Hofstadter's law

A very interesting adage. I'm not sure how you pronounce the guy's name but the saying goes like this:

It always takes longer than you expect, even when you take into account Hofstadter's Law.

Do you see the recursion in it? This is a self-referencing adage by Douglas Hofstadter. It is often cited among programmers, especially in discussions of techniques to improve productivity. Hofstadter's Law is a profound statement of the difficulty of accurately estimating the amount of time it will take to complete tasks of any substantial complexity.

Even after you have taken Hofstadter's Law into account, by Hofstadter's Law you must still take Hofstadter's Law into account, and this remains true no matter how many times you have already applied Hofstadter's Law.

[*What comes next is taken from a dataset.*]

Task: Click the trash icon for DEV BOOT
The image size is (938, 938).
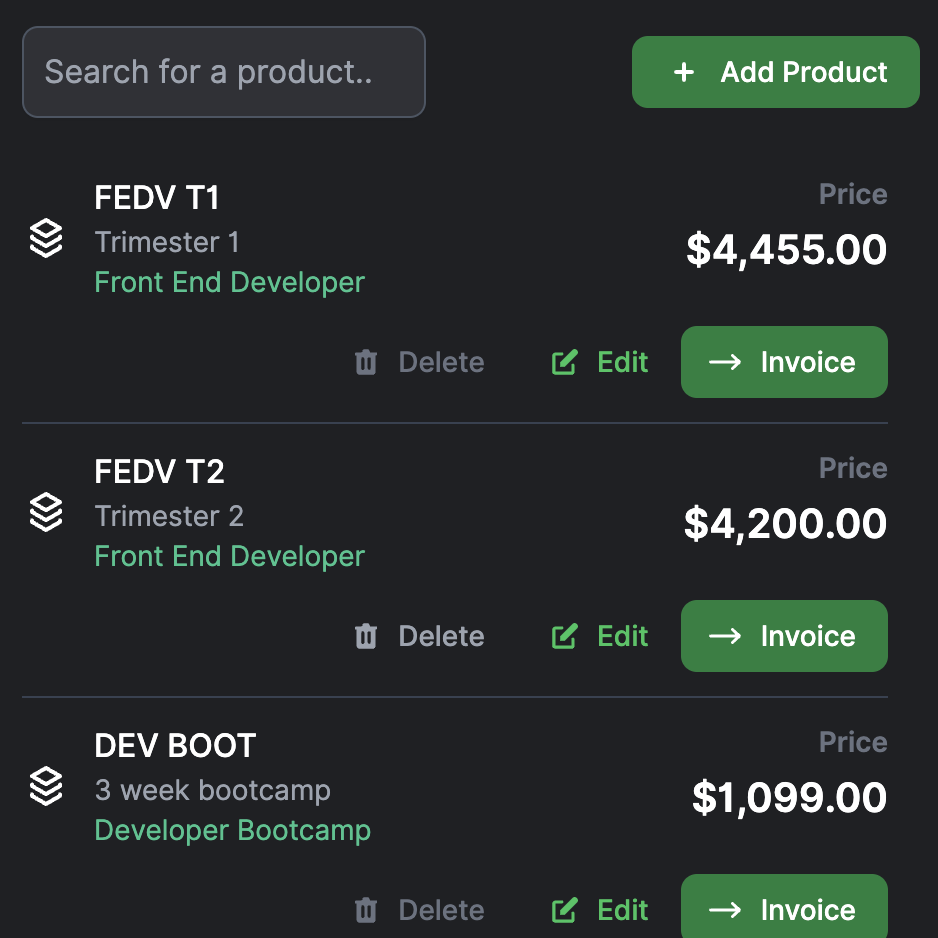Action: 366,910
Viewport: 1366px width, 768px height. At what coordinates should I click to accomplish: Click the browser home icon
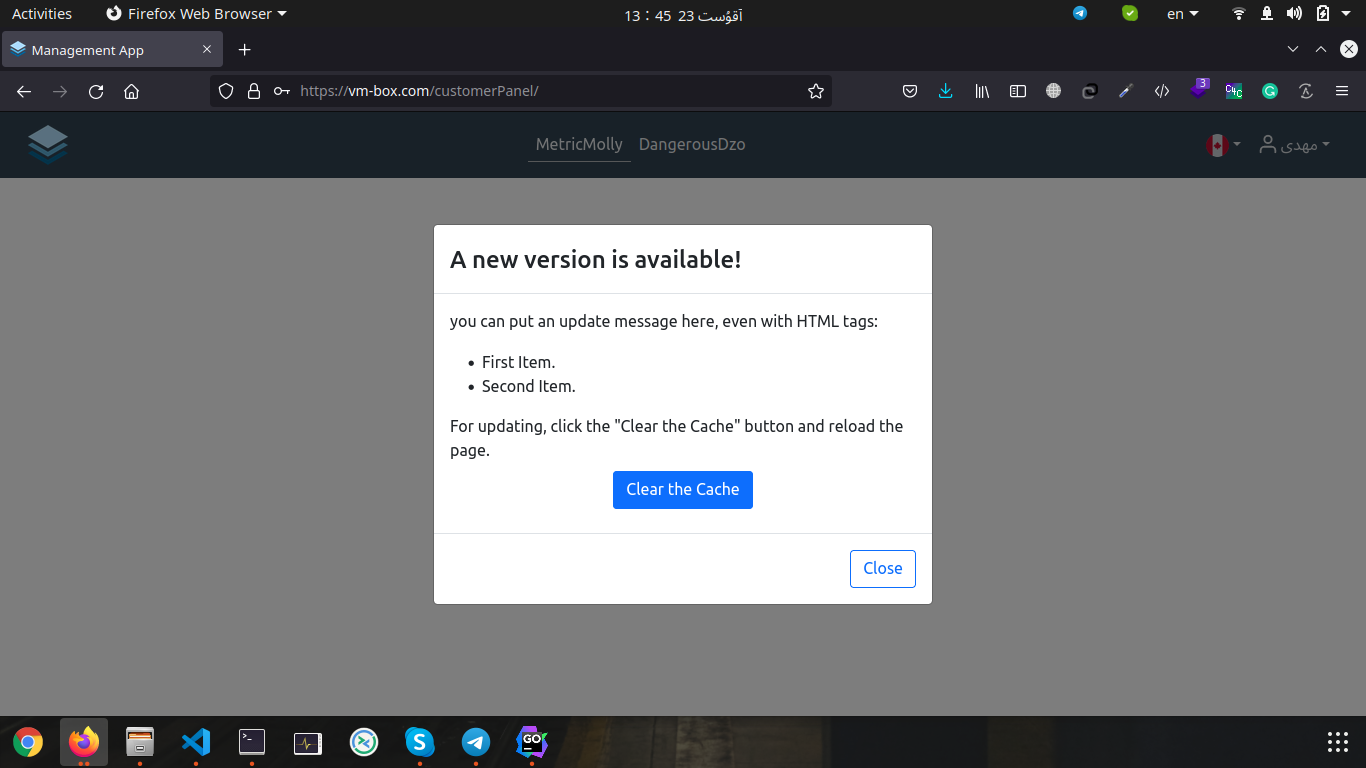(131, 91)
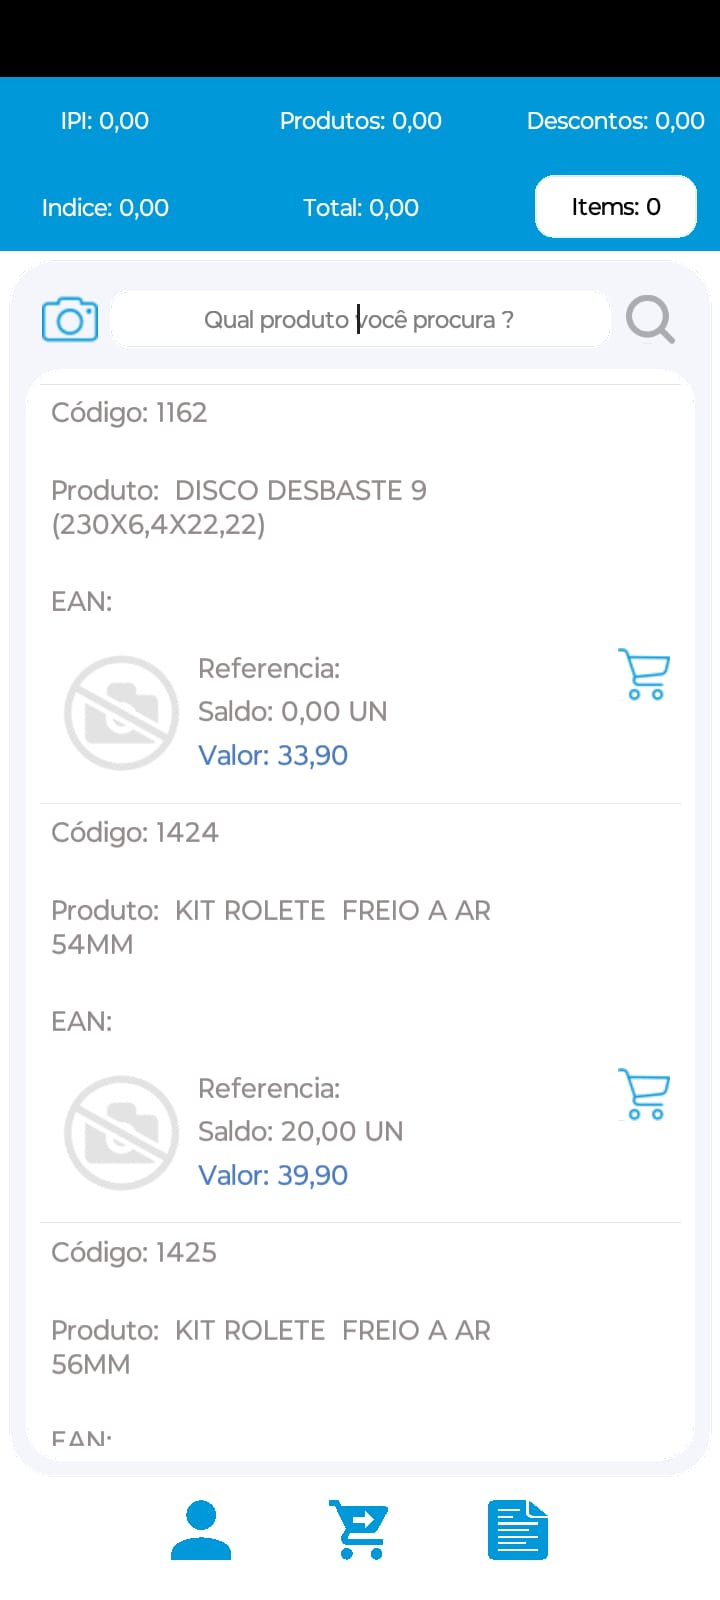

It is therefore impossible to ever fully take Hofstadter's Law into account, at least in finite time. While some recursive functions do seem to eventually converge on an approximate solution (e.g., x/2 approaches zero when its output is repeatedly fed back into it), anyone who has attempted to manage a software project can testify that this does not seem to be true of Hofstadter's Law; if anything, estimates that take Hofstadter's Law into account even partially seem to have an infinite, or at least very large, upper bound. Thus, Hofstadter's Law implies that it is not merely difficult to estimate a project—it is potentially infinitely difficult

A (somewhat joking) rule of thumb introduced by Hofstadter for calculating an approximate time is to double the number and step up to the next higher units. For example, a job estimated at 1 hour can be accomplished in 2 days, while a 3-month project will take you 6 years.

PS: finite difficulty: requires that the extra difficulty decrease quickly enough for the recursive series to converge to a finite value in finite time).